The MDC legislator, however, introduced the motion without the handcuffs after Parliament security personnel barred her from taking them into the House.

She alleged that debt collectors for big companies and organisations were mostly law firms from Mashonaland, with legal practitioners from other regions like Matabeleland being snubbed.

“I had brought handcuffs, but they were taken away by security at the gate. But with those handcuffs, I would have indicated why this motion is critical, but my words will still be honourable,” Misihairabwi-Mushonga said.

“It is unfortunate that we have taken a stance in this country that a particular group is not allowed to say
anything about marginalisation without being labelled a tribalist, yet section 17 and 18 of the Constitution speaks against discrimination of regions and women”

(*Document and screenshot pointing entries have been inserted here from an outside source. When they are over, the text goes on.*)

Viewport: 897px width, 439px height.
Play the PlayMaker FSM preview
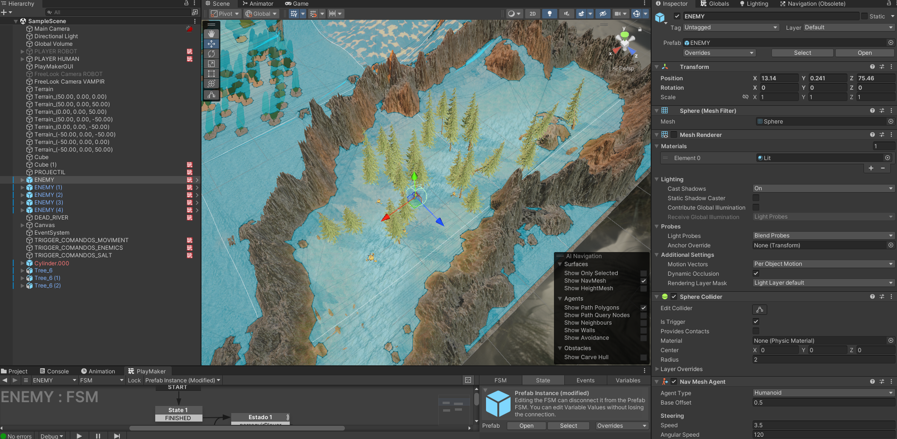[79, 436]
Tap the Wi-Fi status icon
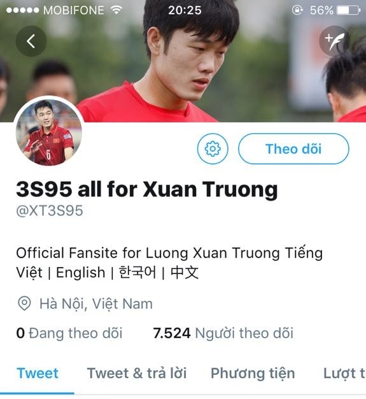This screenshot has width=366, height=399. coord(116,10)
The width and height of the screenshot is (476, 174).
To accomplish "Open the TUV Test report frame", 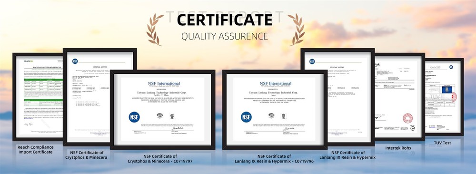I will (444, 97).
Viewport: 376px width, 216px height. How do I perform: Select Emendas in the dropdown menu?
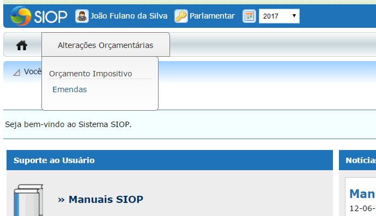point(70,89)
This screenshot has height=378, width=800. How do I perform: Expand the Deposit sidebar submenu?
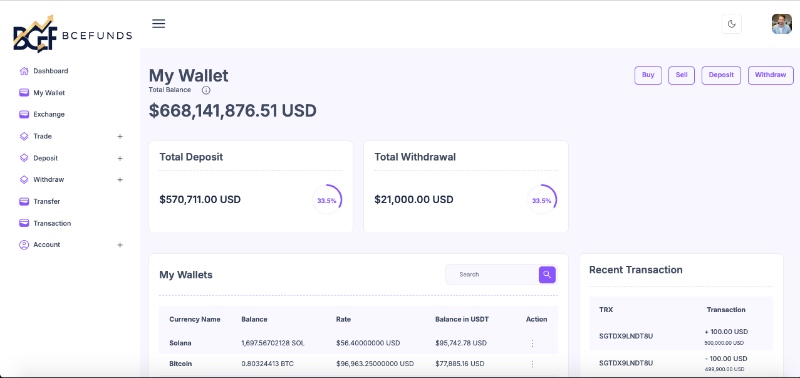pyautogui.click(x=120, y=159)
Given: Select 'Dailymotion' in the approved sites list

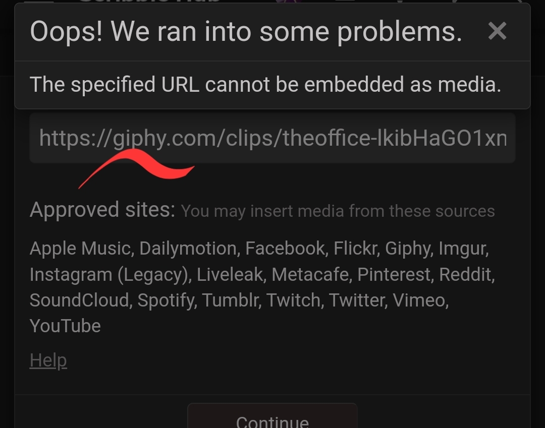Looking at the screenshot, I should tap(188, 249).
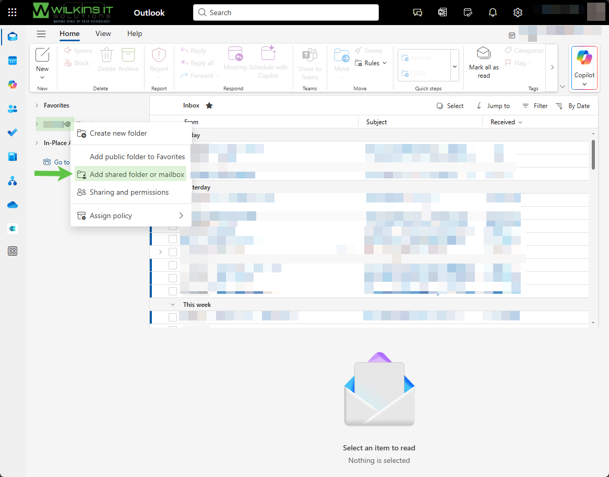This screenshot has height=477, width=609.
Task: Toggle the hamburger navigation pane button
Action: pos(41,34)
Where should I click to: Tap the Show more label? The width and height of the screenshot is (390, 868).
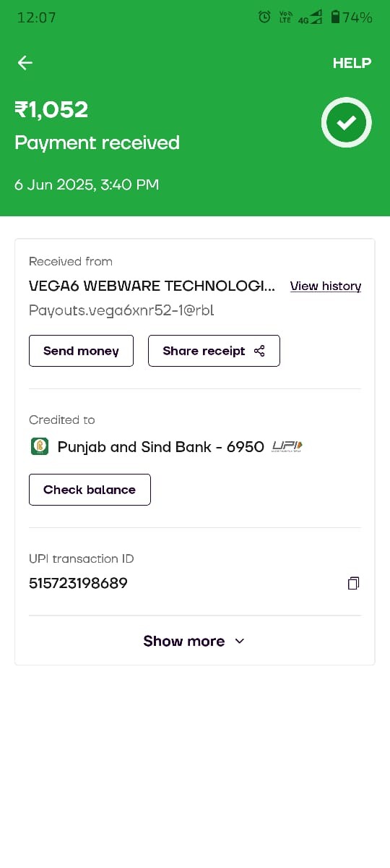click(x=184, y=641)

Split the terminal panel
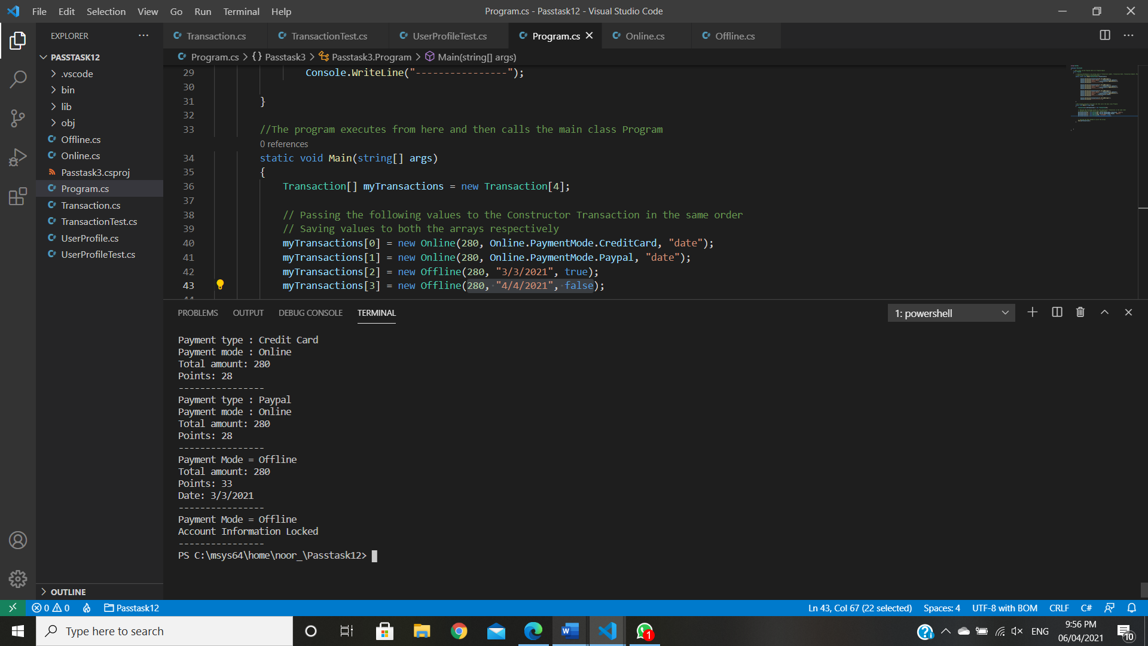pos(1057,312)
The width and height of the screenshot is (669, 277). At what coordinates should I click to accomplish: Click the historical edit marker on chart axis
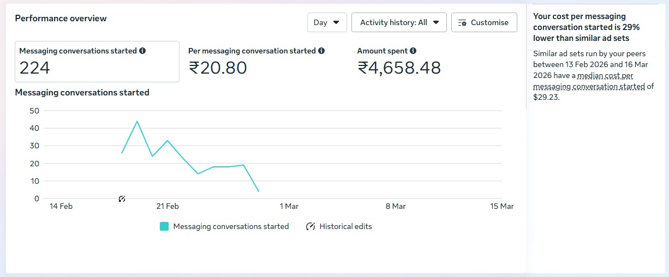point(122,199)
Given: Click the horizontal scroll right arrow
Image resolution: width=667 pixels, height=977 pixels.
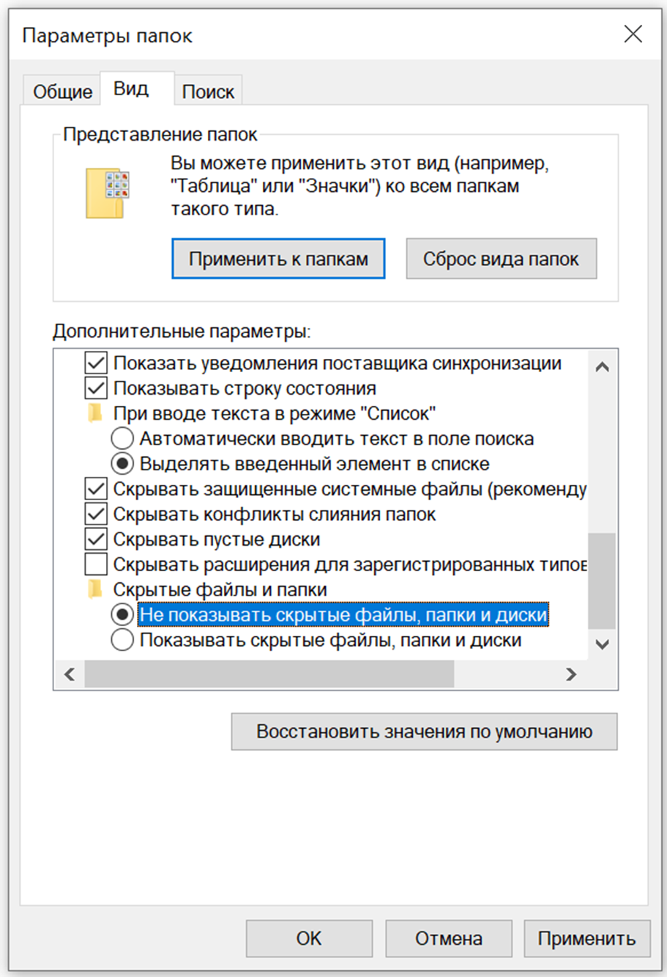Looking at the screenshot, I should pyautogui.click(x=571, y=675).
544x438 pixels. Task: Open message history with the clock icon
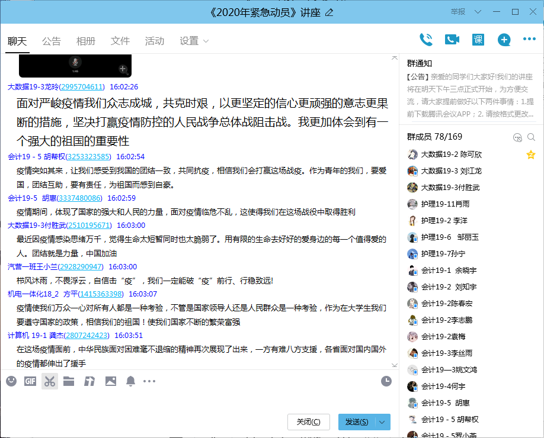click(386, 381)

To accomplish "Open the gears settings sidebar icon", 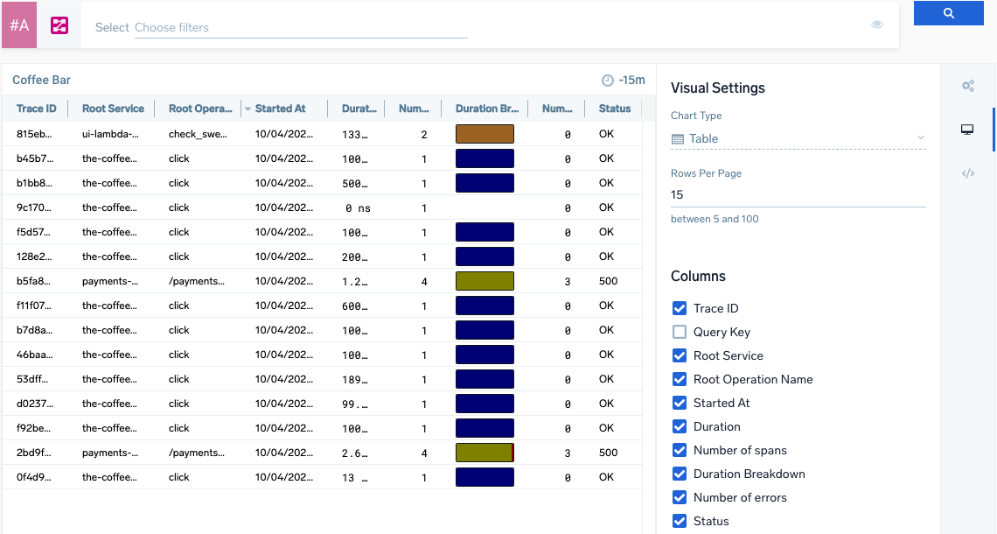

Misihairabwi-Mushonga said a debt collection company called Well Cash from Mashonaland was all over the country collecting debts on behalf of councils and hospitals like Mpilo in Bulawayo, as if other provinces did not have qualified lawyers to do debt collection.

“Does it mean that law firms that do not have Shona names have no capacity to be taken as debt collectors? she asked.

“These are examples of issues around tenders, where you cannot tell me that there is no capacity of law firms owned by women or regions that are not Mashonaland to do the job.”

Seconder of the motion, Tabitha Khumalo (Bulawayo East), said marginalisation of people from some regions was serious to the extent that people from regions other than Mashonaland were treated as second-class citizens.

Khumalo claimed that most bank managers in Bulawayo are from Mashonaland, adding that the Ndebeles are perceived to be lazy, uneducated and people that cross the Limpopo to South Africa in search of jobs.

Kadoma Central MP, Fani Phiri (Zanu PF) said people considered aliens of Malawian and Zambian origin were marginalised to the extent that cartoon characters like Zuze are created to spread perceptions that they are stupid.

Phiri said there was marginalisation of cities such as Kadoma, which lags behind in terms of growth.

Vice-President Phelekezela Mphoko said there was no Zimbabwean better than the other, adding issues of tribalism were killing the country.

“There is no province that is less important than another and that is why President Robert Mugabe said the Gukurahundi era was a moment of madness and must never be repeated. Let us concentrate on ourselves as Zimbabweans because there is no law that says a particular tribe is better than the other,” he said.

Musikavanhu MP Prosper Mutseyami (MDC-T) said marginalisation of some tribes was rife with the use of some native languages not encouraged.